=== Begin Enclosure ===

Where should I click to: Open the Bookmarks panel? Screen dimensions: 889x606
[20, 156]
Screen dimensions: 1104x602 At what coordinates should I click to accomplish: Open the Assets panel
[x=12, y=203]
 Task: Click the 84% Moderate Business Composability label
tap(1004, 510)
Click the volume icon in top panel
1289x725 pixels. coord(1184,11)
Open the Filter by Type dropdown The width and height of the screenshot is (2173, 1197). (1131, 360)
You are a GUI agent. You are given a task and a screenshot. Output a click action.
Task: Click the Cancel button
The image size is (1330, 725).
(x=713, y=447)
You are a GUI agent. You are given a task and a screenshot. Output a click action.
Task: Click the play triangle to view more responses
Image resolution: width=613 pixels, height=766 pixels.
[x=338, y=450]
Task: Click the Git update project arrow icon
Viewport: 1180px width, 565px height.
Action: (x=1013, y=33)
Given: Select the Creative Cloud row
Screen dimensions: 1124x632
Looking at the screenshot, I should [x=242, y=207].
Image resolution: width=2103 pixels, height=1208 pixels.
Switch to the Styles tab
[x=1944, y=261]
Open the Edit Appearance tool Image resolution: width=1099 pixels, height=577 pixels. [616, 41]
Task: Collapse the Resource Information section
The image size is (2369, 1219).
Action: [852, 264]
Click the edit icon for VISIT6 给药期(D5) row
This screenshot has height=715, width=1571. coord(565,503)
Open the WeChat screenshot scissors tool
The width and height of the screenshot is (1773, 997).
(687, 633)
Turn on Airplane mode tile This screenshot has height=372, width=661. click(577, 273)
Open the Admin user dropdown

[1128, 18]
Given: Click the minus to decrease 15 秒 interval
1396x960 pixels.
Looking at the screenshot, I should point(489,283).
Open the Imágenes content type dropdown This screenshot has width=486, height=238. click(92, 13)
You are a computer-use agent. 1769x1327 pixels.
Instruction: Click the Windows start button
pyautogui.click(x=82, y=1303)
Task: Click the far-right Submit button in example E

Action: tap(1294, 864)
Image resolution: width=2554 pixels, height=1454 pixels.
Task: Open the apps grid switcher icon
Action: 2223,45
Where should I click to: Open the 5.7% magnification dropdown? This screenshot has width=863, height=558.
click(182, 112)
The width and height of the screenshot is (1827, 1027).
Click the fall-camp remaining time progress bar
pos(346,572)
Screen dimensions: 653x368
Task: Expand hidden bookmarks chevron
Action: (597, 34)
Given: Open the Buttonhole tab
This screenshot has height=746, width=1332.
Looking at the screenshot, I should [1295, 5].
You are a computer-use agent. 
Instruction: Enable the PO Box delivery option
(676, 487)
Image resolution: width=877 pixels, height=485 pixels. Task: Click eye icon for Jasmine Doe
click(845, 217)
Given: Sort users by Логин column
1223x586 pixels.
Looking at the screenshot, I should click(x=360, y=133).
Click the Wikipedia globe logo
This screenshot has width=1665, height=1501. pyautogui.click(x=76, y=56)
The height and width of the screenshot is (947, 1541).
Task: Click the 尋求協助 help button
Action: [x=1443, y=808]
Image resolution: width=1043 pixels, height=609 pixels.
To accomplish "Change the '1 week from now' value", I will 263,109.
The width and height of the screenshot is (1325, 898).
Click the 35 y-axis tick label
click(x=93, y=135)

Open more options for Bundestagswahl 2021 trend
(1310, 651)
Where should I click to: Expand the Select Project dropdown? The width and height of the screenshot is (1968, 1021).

=== End Enclosure ===

Assignment. An exact, complete copy of the lines above from the one with "Screen dimensions: 1104x602" through the one with "Image resolution: width=2103" is the whole answer.

Task solution.
Screen dimensions: 1104x602 At what coordinates should I click to accomplish: Open the Assets panel
[x=12, y=203]
 Task: Click the 84% Moderate Business Composability label
tap(1004, 510)
Click the volume icon in top panel
1289x725 pixels. coord(1184,11)
Open the Filter by Type dropdown The width and height of the screenshot is (2173, 1197). (1131, 360)
You are a GUI agent. You are given a task and a screenshot. Output a click action.
Task: Click the Cancel button
The image size is (1330, 725).
(x=713, y=447)
You are a GUI agent. You are given a task and a screenshot. Output a click action.
Task: Click the play triangle to view more responses
Image resolution: width=613 pixels, height=766 pixels.
[x=338, y=450]
Task: Click the Git update project arrow icon
Viewport: 1180px width, 565px height.
Action: (x=1013, y=33)
Given: Select the Creative Cloud row
Screen dimensions: 1124x632
Looking at the screenshot, I should [x=242, y=207].
Image resolution: width=2103 pixels, height=1208 pixels.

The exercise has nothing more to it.